Strength Training During the Menopause
The benefits of strength training in general are well documented – but the benefits during the menopause are second to none.
From improving muscular strength and increasing bone density to reducing stress and anxiety, strength training does it all.
As the retirement age increases, its becoming more apparent how detrimental the symptoms of the menopause can be for women whilst trying to maintain a normal working and social life. No matter when strength training is started, the benefits can really help.
What is the menopause?
The menopause is when a womens periods stop due to low hormone levels. This usually occurs around the age of 45-55 years, however it can occur sooner naturally or as a result of surgeries such as an oophorectomy (removal of ovaries) or a hysterectomy (removal of the uterus). Cancer treatments such as chemotherapy and/or genetics can also cause menopause to occur early as well.
Symptoms of the menopause can fall into 2 categories: Physical and Mental.
Physical signs
The physical signs and symptoms are likely to be the most noticeable as they include the stopping of your periods, hot flushes, difficulty sleeping, change in body shape and weight gain, headaches and migraines that are worse than usual, and skin changes such as now having dry and itchy skin.

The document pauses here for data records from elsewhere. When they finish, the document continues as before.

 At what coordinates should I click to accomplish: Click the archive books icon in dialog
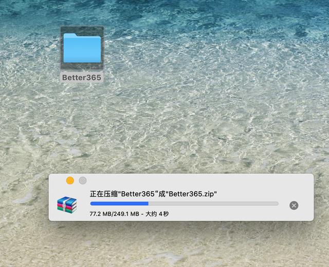pos(67,205)
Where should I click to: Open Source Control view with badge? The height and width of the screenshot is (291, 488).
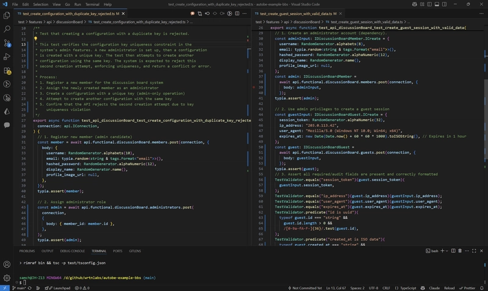tap(7, 43)
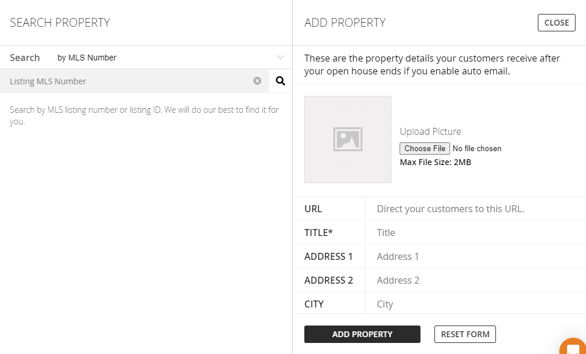Click the search magnifier icon
Screen dimensions: 586x354
pyautogui.click(x=280, y=81)
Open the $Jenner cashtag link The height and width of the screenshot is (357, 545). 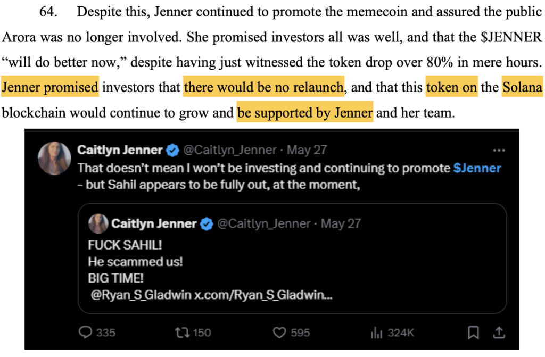pos(477,168)
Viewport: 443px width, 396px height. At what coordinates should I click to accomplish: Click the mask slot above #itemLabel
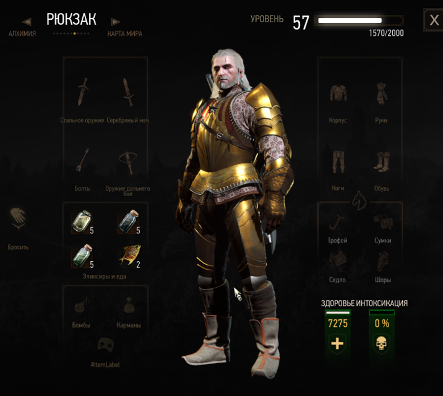[106, 344]
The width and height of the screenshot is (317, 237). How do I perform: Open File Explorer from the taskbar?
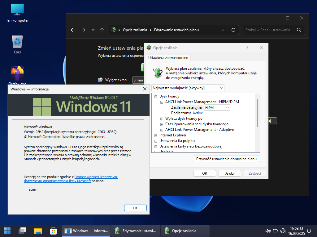tap(38, 231)
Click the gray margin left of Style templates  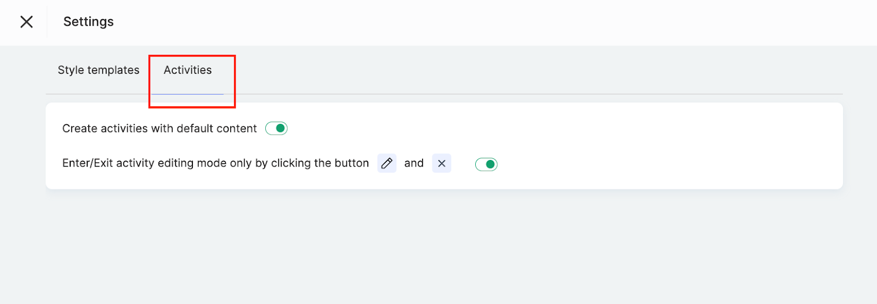point(23,70)
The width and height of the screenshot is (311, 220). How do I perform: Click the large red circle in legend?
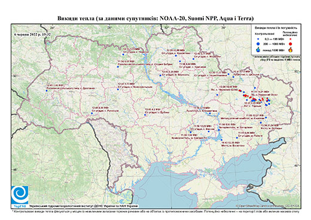pyautogui.click(x=290, y=44)
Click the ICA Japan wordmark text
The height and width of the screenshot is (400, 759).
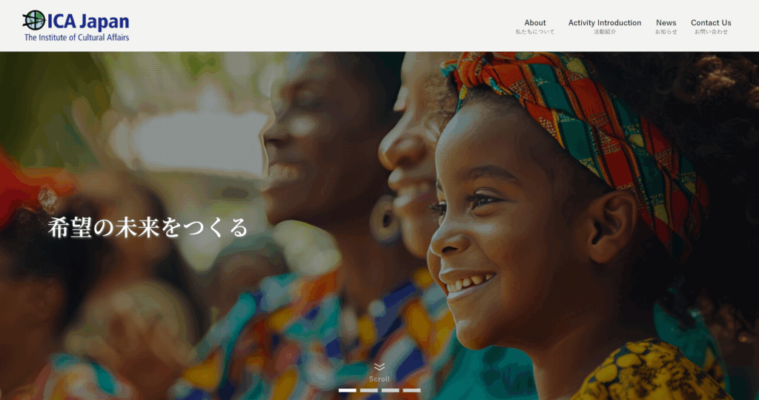pos(88,22)
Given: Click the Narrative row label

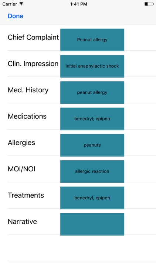Looking at the screenshot, I should [x=22, y=222].
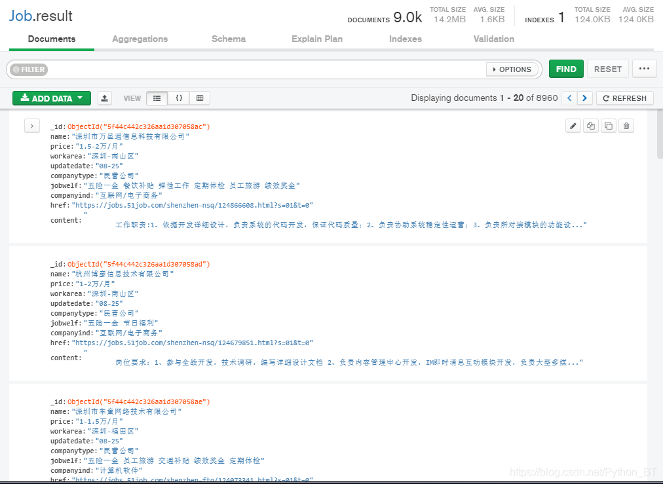Expand the query OPTIONS
Viewport: 663px width, 484px height.
point(512,69)
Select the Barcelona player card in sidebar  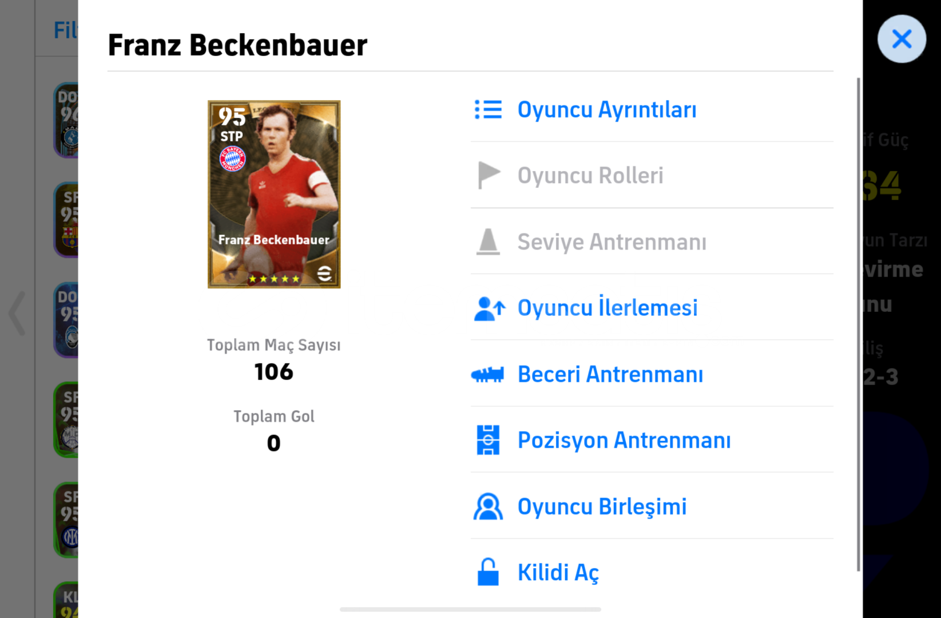coord(66,220)
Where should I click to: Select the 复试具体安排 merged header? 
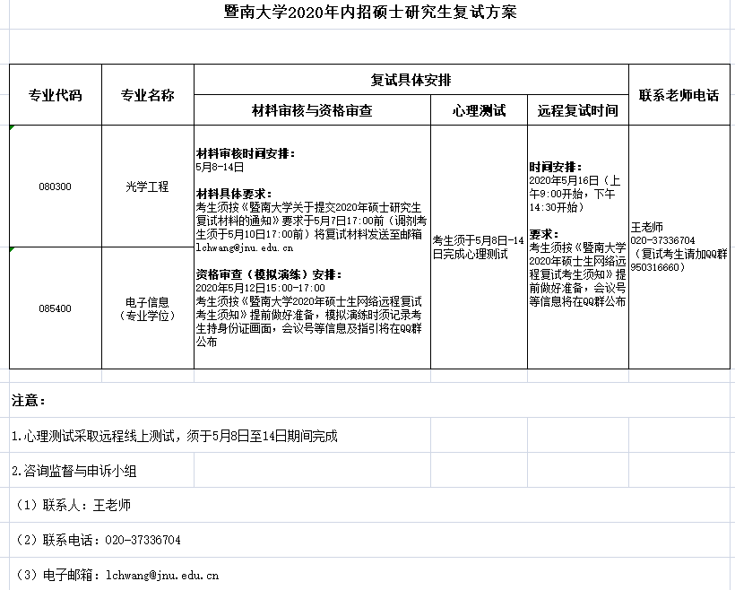pos(411,79)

When you start to get a combination of all of these things and you are in or near to the age category for the menopause, it’s a highly likley the cause of the changes.
Mental well-being changes
With regards to changes within your mental health, these may not be as easy to spot. Especially as awareness around Mental Health and the psychological changes pre and during the menopause are not documented as much as the physical changes. The mental health symptoms of the menopause include low mood, anxiety, mood swings, low self esteem but also problems with memory or concentration. A lot of people with the menopause complain of experiencing ‘brain fog’. These symptoms can often be shrugged off as “having a bad day” or “just not feeling yourself at the moment” and are often overlooked.
Perimenopause and other changes
Perimenopause is when you have symptoms before your periods have stopped. You reach menopause when you have not had a period for 12 months. During perimenopause you may experience some physical and/or mental symptoms, however these can change over time.
All symptoms will have a detrimental effect on everyday life and the main symptoms people like to combat quickly are their sleep quality, weight gain and anxiety levels. These usually have the biggest impact on our day to day lives, both work and social. The exercise that we do can have a huge impact on reducing the symptoms and allowing our day to day lives to stay relatively normal and how they used to be.
Why does strength training help during the menopause/peri-menopause?
Strength training allows us to maintain muscle mass and with muscle mass being vital in keeping us healthy and allowing for longevity with our functional movement, it becomes especially important during the menopause. During strength training, stress is also put onto your bones, improving their resilience and density.
During peri-menopause and the menopause women start to experience some changes both physically and mentally with their bodies due to changes in hormone levels. A decrease in oestrogen being the biggest and main cause of most of the symptoms.
Some symptoms of the menopause include, weight gain, an increase in body fat mass and more aches and pains in joints.
Oestrogen is considered to be an appetite suppressing hormone and one form of oestrogen, estradiol, helps to regulate metabolism and body weight. So as it reduces, appetite can increase. Strength training can help by maintaining as much muscle mass as possible. This helps regulate our metabolism and reduce the chances of increasing our body fat percentage to dangerous levels, which then increases the risk of getting diabetes or heart disease. The more muscle you have the ‘higher’ your metabolism so the more calories can be consumed before heading into a surplus.
From a bone density perspective, from the age of about 35 we start to lose calcium from our bones. The rate of this increases as our oestrogen levels drop increasing the risk of osteoporosis as oestrogen is required to help lay down bone. Activities that put stress on bones can nudge bone-forming cells into action. That stress comes from the tugging and pushing on bone that occur during strength training. The result is stronger, denser bones and slows down the effects of reduced oestrogen during the menopause.
Now from a psychological perspective, strength training also has its benefits. Increased cortisol and therefore stress levels during the menopause can be hugely detrimental to every day life, both work and social. Strength training can really help here. Physical exercise helps to release our feel good hormones, endorphins. These help to raise our mood and switch our mentality to “I can” rather than “I can’t or I can’t be bothered”. Anxiety reduces, cortisol levels go back to their normal levels and all is good in the world again. Regular exercise and regular endorphins being pumped out increases self confidence, improves mood and can help you relax. In turn and in time a reduction in stress and anxiety levels will contribute to better sleep as well. Another symptom of menopause is broken sleep.
What might a strength training workout look like for a client experiencing the menopause?
For a client experiencing the menopause a strength training workout can be extremely flexible. However the programme will be progressive. Progressive overload is extremely important in making sure muscular strength is maintained or improved over time. Depending on how many strength sessions are being done per week will depend what each session looks like, but 9/10 each session will be a Total Body workout. So upper body, lower body and core exercises will all be completed.